Los preparativos duraron 2 meses ( incluyo dentro de esto el entrenamiento). Si vamos a lanzarnos al camino hay que entrenar, habituar al cuerpo a marchas de varios km diarios. En mi caso, empece poco a poco, no mas de 4 días a la semana, pero aumentando gradualmente la distancia, inicialmente empecé los entrenamientos con 4 km diarios y acabe con 15. Tengo que reconocer que ni un solo día fui cargado con los 10 kgr de peso de la mochila que llevaría después. Mi principal preocupación eran los pies. De acertar con lo que llevamos calzado depende el exito y el fracaso, nada de ahorrar con las botas o los calcetines, ahorremos con los pantolones o las camisetas con las gorras. Las botas que lleve el primer año, eran relativamente nuevas, pero no en demasía y los dos meses previos a la salida , me dedique a machacarlas, a adaptarlas a mis pies. Casi tanto o más que el tema de las botas son los calcetines. Es necesario un buen par de calcetines, en mi caso compre tres pares que me salieron por 30 € el par( la mejor inversión de mi vida) eran dobles, por fuera era como cualquier calcetin de trekin y por dentro tenían un calcetin interior similar a los de tipo ejecutivo. También se pueden comprar unos buenos calcetines de trekin y ponerlos sobre unos buenos ejecutivos ( hay unos de hugo boss que son una pasada). Muchas veces me preguntan que qué es mejor, si hacer el camino con botas o playeras y respondo siempre lo mismo, depende en buena medida de muchos factores, de si la mayor parte va por monte o carretera, si se prevee un tiempo lluvioso o por el contrario seco, si tenemos muy tocados los tobillos ( como es mi caso) etc.................. El primer año( camino primitivo) lleve botas y el segundo, (camino de la costa) lleve una zapatillas de trekin. ¿ Se pueden llevar botas y zapatilas? se preguntará alguno..........................mmmmmmmmmmmm, yo recomiendo que no, cuando vas con las botas, las zapatillas apenas pesan, pero cuando es al reves.............................. uyuyuyuyuy.

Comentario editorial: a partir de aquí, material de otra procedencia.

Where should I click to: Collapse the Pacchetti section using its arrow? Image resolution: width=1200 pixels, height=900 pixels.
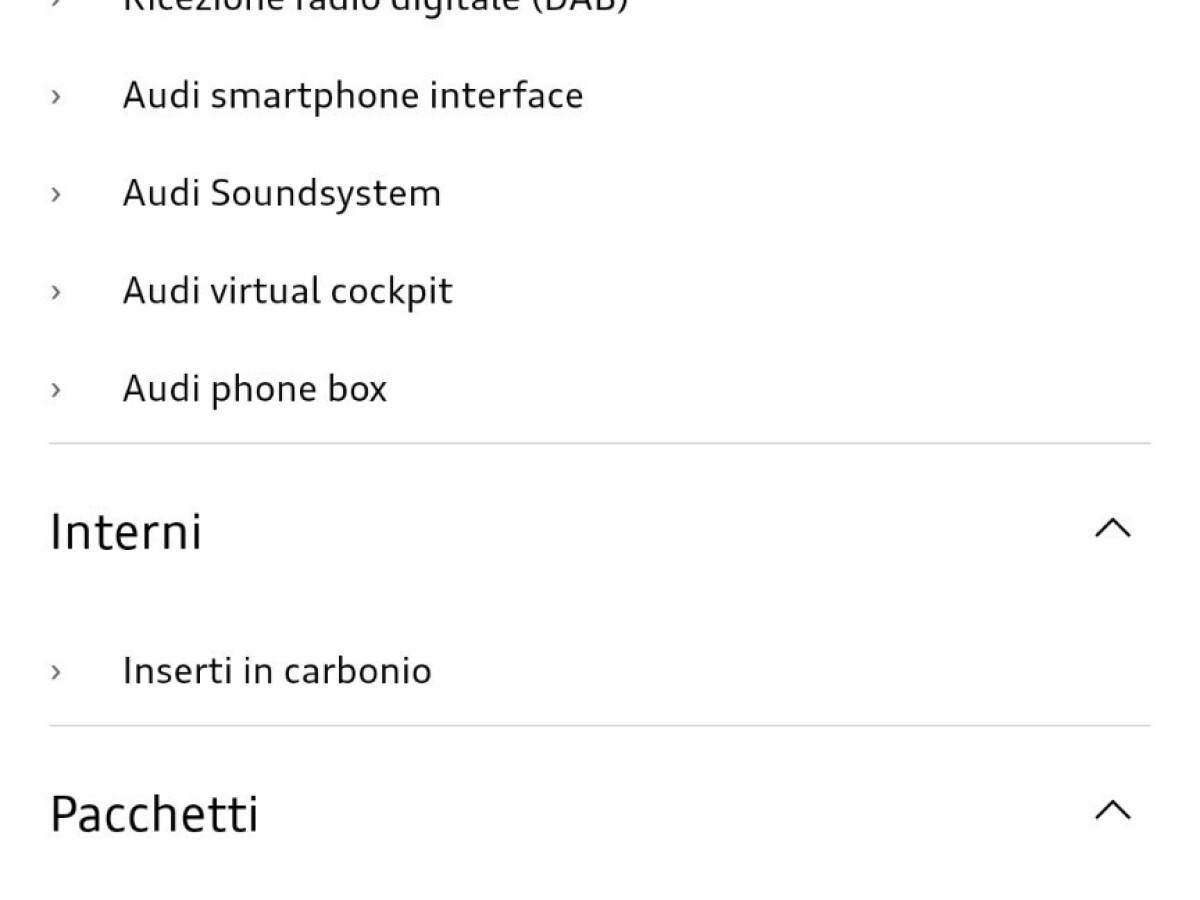click(1112, 810)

No obstante se puede adoptar una solución intermedia, cual es compra unas zapatiilas de media caña que sujetan un poco el tobillo. Esa puede ser una solución.

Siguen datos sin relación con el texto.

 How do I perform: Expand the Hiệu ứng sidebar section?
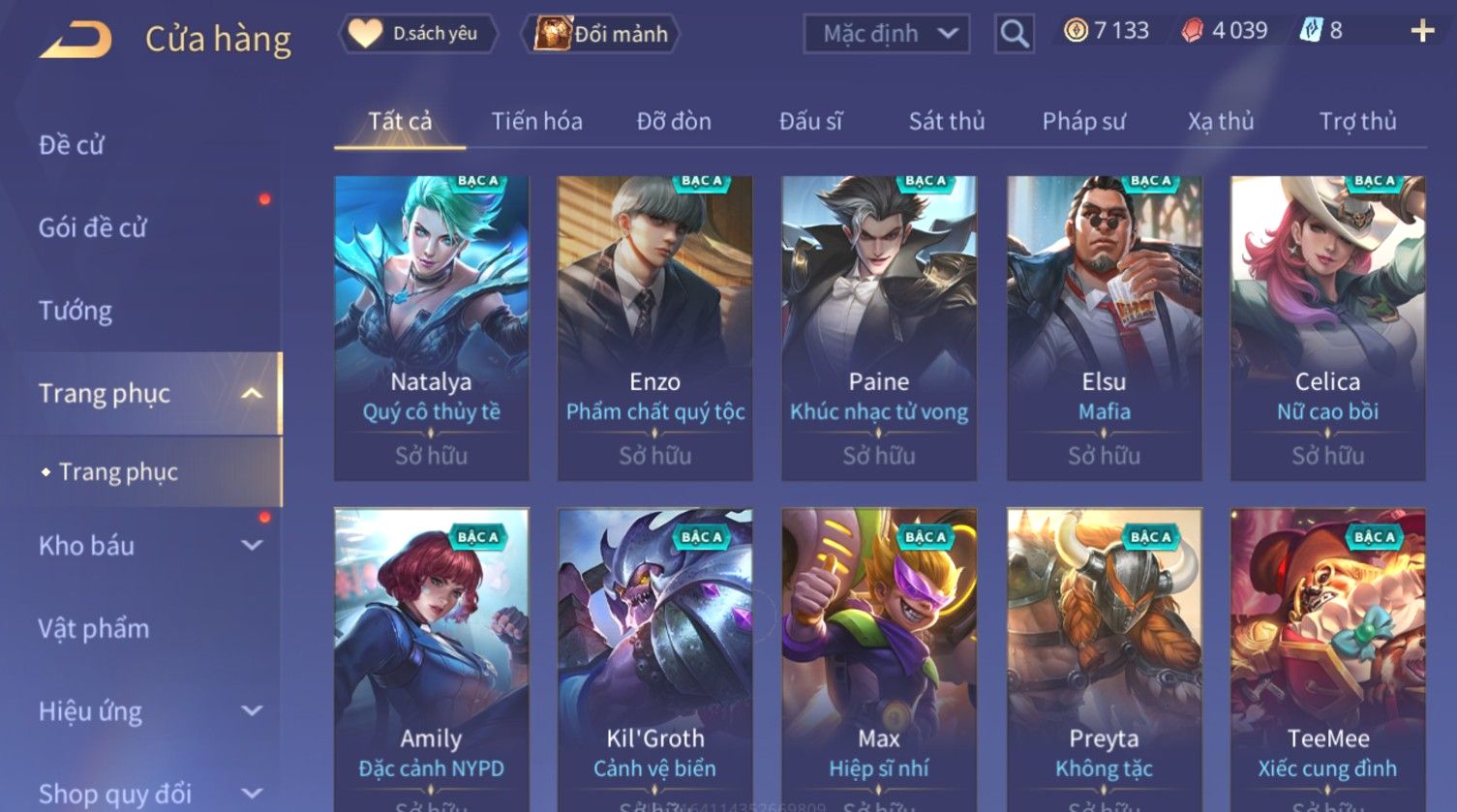(x=252, y=710)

Yo recomiendo, si hay monte--------- botas y si la mayor parte del camino discurre por asfalto, zapatillas y que cada uno haga lo que mejor le venga en gana. Eso si, no ahorreis en el calzado y como ejemplo un botón de muestra.
Mi compañero en los dos años de peregrinación, Jorge, se compro unas botas, no voy a decir baratas, pero tampoco debían de ser dentro de la gama de las mejores. Sólo se le ocurrió, cambiar las plantillas que traía la bota por una de esas que compras en el supermercado, esas que recortas para adaptarlas al pies, resultado? catastrofe el primer año y rozando la tragedia en el segundo y sufrimiento tras sufrimiento. El primer año juro y perjuro que no le volvería a pasar. El segundo año, se preparo a conciencia para la gesta, pero repitio errores del pasado.

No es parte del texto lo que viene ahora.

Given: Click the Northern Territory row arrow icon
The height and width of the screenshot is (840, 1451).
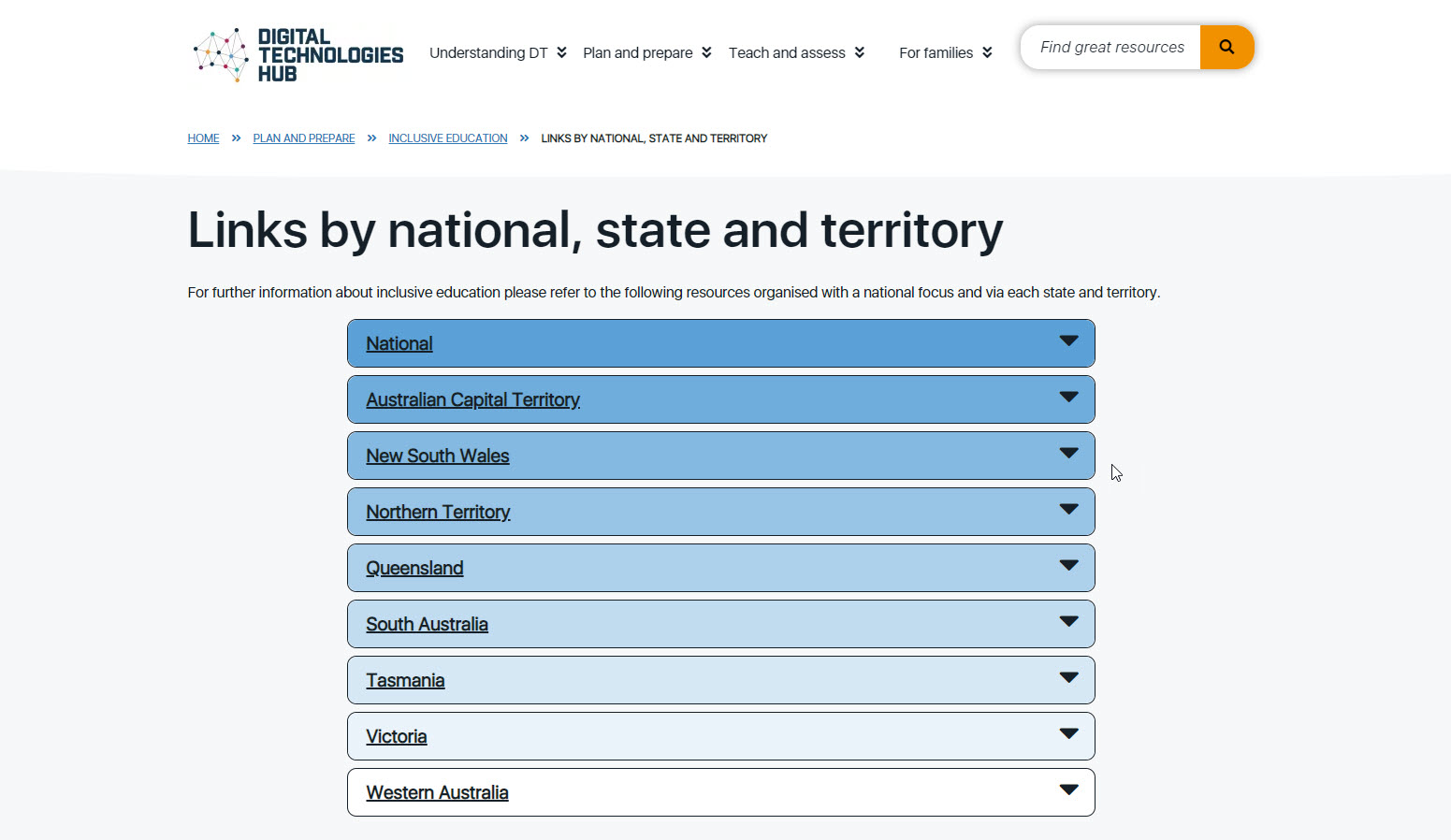Looking at the screenshot, I should click(1068, 510).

Como durante las salidas de fin de semana no tuvo ningún problema con los pies se confió y repitió plantilla y calzado, resultado, al cuarto día en un centro de salud le recomendaron que abandonase. No lo hizo pues descanso un jornada y luego se reintegro, pero ese mismo día cuando llegabamos a la localidad gallega de Ribadeo, nos cruzamos con dos zaragozanos que habían empezado dos días antes desde Luarca uno de ellos llevaba unas alpagartas de esparto y se quejaba de las ampollas que sufría, al día siguiente se despidió de su compañero y regresó a Zaragoza en autobus.
Llevaba una mochila cargada hasta arriba, no se lo que pesaría pero seguro que bastante, iba en alpargatas y con calcetines de deporte............................. logicamente, fracasó y lo peor no es dar la vuelta, puedes volver en otras fechas, pero la cara de sufrimiento y los dolores que tuvo, pudiendo evitarlo............. En fin cada uno sabrá lo que se hace.